Washington Library Association
- Formation: March 27, 1905
- Headquarters: Seattle, Washington
- Website: wla.org

= Washington Library Association =

Professional association in Washington state, US

The Washington Library Association (WLA) is a professional organization for librarians and library workers in the U.S. state of Washington. It is headquartered in Seattle and has 1,504 individual members and 49 institution members as of 2019.

WLA was founded by the Washington State Library at a meeting in Tacoma on March 27, 1905. Meetings were held annually until 1909 when the first WLA was merged with the newly formed Pacific Northwest Library Association. It was briefly organized as the Puget Sound Library Association and then re-established in its current form with its first meeting on June 30, 1932. The WLA has published an academic journal called Alki since 1983.

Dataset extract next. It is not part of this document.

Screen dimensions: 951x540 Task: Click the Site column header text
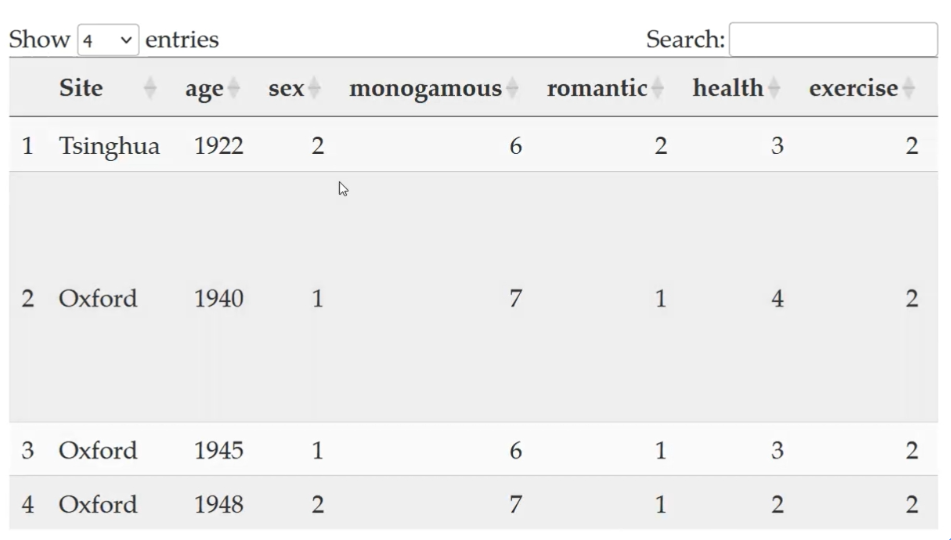[x=81, y=88]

WLA has four divisions: Academic, Public, School, and Special. WLA also has eleven interest-based sections, Collection Development & Technical Services (CATS), Children's and Young Adult Services (CAYAS), College Libraries Across Washington State (CLAWS), Intellectual Freedom Section (IFS), Leadership is For Everyone (LIFE), Library & Information Student Section (LISS), Serving Adults in Libraries (SAIL), Social Responsibilities (SRRT), WA Library Employees (WALE), WA Library Trainers (WALT), and WA Library Friends, Foundations, Trustees, and Advocates (WLFFTA).